She finished giving a slow benediction with her upraised hand by pointing to each of them. “Have I made myself clear?”
“Yes,” they both whispered.
She sighed and lowered her hand. “You need to learn how to play the game of diplomacy. Right now you’re just fighting for a play. In the future, it could be for getting a job you love or a raise you deserve, or to win support for a law that will save people’s lives, or . . . or I don’t know. You two have the power to change the world. You’re letting shallow, self-serving people like the Pondwaters win because they understand the game and you don’t.”
* * *
That Saturday they went into Manhattan to find a present for Elle. They stopped first at FAO Schwarz and wandered through the vast toy store, trying to find something that Elle might want and didn’t already have, and that they could afford.
“This is hopeless,” Jillian kept muttering darkly. “She probably has everything in this store.”
“Live and learn,” their mother said. “The trick to giving a woman a gift is to give her something beautiful that she didn’t think to buy for herself. Flowers and jewelry are often a good fallback. Here.” She stopped in front of a display case of snow globes. “Maybe one of these.”
“They’re pretty,” Louise admitted.
“Here’s one with Princess Ariel.” Jillian pointed to it.
They gazed at the pink globe with Ariel as a human peering upwards. There seemed to be something vaguely wrong about it.
“It’s like she’s trapped,” Louise said.
“Maybe not that one,” their mother said. “Maybe a mermaid Ariel.” Their mother pointed to an Ariel with a big rounded head and huge eyes done by a popular statue maker.
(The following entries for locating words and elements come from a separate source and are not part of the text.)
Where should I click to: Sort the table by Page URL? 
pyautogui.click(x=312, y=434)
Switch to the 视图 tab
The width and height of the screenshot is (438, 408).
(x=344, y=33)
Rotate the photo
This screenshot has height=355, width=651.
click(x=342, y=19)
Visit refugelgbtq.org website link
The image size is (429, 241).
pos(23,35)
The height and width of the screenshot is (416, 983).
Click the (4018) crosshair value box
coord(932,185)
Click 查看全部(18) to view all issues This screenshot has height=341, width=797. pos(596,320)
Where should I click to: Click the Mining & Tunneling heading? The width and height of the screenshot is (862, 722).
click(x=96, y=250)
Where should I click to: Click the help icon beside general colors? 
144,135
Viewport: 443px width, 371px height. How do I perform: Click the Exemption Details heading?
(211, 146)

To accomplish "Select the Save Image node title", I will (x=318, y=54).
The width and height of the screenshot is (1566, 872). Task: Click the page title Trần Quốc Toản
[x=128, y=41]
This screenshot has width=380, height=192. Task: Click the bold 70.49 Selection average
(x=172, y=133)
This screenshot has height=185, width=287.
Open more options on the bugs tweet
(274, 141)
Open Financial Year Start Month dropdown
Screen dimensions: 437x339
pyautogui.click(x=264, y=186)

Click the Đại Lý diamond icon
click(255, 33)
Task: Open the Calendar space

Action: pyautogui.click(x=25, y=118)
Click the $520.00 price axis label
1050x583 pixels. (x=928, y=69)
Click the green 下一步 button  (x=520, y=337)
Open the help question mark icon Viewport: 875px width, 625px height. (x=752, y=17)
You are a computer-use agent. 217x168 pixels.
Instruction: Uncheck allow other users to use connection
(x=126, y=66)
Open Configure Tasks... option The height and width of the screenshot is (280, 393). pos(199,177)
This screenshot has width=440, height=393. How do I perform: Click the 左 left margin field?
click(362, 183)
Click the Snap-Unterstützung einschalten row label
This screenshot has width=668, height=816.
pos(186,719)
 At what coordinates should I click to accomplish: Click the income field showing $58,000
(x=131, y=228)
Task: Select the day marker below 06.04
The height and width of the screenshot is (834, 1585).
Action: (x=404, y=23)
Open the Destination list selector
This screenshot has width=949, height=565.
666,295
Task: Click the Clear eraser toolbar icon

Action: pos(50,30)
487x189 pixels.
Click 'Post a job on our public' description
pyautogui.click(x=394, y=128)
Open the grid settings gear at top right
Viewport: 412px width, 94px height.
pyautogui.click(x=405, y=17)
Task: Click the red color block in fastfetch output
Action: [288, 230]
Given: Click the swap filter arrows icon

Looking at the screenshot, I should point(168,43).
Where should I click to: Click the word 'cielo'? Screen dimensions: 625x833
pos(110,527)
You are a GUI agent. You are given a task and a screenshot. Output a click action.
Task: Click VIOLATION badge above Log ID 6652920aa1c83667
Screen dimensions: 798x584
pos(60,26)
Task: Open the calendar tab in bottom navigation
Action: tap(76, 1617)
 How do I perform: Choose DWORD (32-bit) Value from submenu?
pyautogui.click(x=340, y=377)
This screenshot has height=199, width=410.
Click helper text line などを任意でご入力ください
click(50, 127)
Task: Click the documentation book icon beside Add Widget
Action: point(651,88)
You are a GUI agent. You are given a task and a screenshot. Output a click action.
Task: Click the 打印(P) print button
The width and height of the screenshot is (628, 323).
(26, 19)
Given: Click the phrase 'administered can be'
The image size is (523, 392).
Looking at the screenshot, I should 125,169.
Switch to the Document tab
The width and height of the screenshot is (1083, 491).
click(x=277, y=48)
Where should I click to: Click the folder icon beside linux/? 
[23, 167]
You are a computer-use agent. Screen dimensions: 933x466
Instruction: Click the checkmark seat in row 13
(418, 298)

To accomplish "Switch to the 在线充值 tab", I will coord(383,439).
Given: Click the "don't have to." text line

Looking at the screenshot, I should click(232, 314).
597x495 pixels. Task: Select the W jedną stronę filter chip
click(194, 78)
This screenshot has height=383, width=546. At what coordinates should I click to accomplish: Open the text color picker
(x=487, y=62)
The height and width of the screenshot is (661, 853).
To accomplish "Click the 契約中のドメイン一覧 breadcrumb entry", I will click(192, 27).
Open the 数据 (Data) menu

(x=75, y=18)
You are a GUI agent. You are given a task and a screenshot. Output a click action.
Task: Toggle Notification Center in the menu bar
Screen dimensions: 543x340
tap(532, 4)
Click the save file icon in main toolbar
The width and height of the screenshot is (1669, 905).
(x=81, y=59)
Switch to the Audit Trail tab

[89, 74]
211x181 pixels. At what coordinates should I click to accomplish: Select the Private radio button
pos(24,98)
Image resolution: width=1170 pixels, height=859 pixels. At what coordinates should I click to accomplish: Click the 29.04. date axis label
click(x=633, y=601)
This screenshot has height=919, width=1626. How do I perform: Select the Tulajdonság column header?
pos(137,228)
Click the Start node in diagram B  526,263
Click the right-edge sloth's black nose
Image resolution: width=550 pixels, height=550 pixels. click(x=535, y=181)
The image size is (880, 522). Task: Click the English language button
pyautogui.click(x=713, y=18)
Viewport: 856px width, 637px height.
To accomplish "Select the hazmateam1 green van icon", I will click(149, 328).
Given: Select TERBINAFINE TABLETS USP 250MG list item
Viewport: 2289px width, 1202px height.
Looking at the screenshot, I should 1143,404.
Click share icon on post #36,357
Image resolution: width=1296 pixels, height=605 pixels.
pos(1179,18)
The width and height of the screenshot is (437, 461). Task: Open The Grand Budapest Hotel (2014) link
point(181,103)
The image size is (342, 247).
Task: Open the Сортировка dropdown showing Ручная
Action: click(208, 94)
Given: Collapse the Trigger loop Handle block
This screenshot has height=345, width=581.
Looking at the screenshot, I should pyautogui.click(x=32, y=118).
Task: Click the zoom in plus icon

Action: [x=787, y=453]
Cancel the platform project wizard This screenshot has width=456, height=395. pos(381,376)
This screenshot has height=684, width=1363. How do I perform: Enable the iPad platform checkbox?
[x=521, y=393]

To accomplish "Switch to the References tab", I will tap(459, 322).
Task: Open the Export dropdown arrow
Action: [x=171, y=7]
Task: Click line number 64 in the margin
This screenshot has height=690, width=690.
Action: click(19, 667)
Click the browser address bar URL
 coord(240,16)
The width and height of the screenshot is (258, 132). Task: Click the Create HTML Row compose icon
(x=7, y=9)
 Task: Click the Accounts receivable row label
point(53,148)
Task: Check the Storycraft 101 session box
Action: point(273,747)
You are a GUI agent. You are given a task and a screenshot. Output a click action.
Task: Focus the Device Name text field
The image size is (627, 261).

“That’s a little creepy,” Louise said.
Jillian caught Louise’s hand and pointed silently at a snow globe on a nearby shelf. It was of Pittsburgh deep in the forest of Elfhome. It wasn’t accurate—a lot more of the city was shifted than the small wedge of downtown that they showed. The reason for the inconsistency became apparent when Jillian carefully flipped the globe upside down and righted it. The forest became Earth suburbs surrounding downtown Pittsburgh. Another flip and the city was once again surrounded by forest.
“Oh, that is so cool,” Louise whispered.
Unfortunately, their mother noticed their fascination. “You like that one?”
“Elle would hate it,” Jillian said quickly. It would be horrible to have to hand it over to Elle.
Their mother laughed. “I meant for you two.”
“Us?” Louise cried with surprise.
“We didn’t get you anything you wanted for your birthday. This could be a late birthday present. Do you want it?”
“Yes!” they both cried.
Their mother signaled over a clerk. “We’ll be taking two domes. This one here is the first. We think the other one should have a mermaid in it. Can you point out all the ones you have?”
Within a few minutes, a dozen globes were gathered together for them to choose from. One had a stunning crystal mermaid with a delicate silver tail with coral filaments waving in the invisible currents and detailed fish swimming around her.
“It’s so pretty!” Louise said. “She’ll love it.”
“And it’s not that expensive,” Jillian said.
“It feels very grown up to me,” their mother stated, and they had to agree. It seemed like something anyone would like, not just a little girl. “Do you know—has anyone bought one of these in the last few days?”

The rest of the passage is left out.